The Knight of Black Art (Le Tambourin fantastique) is a 1907 French silent trick film by Georges Méliès. It was sold by Méliès's Star Film Company and is numbered 1030–1034 in its catalogues.

==Plot==
A magician, aided by his assistant and two women dressed as pages, constructs a large tambourine from two hoops and a piece of cloth. The magician paints a face on the head of the tambourine, and magically extracts wine bottles and clothing, including old-fashioned dresses, from the face. Multiplying the pages into four, the magician throws the dresses upon them, and they perform a brief dance.

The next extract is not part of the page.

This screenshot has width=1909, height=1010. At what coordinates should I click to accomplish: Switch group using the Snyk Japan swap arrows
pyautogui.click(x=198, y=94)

Next the magician takes the frame of the tambourine (now without its head), and, suspending it from wires, makes one of the women rise up from it. He then disappears into the frame himself, to the astonishment of his servant, before returning for a final trick: separating the frame back into two hoops, he turns them into the wheels of a bicycle, and rides cheerfully away.

==Production==
The cast includes Méliès as the magician, an actor called Manuel as his servant, and Suzanne Faes as one of the four women. Manuel was a frequent collaborator with Méliès, and since 1906 he had been supervising some of the films made in Studio B, the larger of Méliès's two studios. The film's special effects are created using stage machinery (including hidden structures, painted black, for concealing actors and props), substitution splices, and multiple exposures.

A guide to Méliès's work, published by the Centre national de la cinématographie, notes that it is amusing to see Manuel, so often Méliès's deputy director, here playing "the role of servant who mimics all his master's gestures."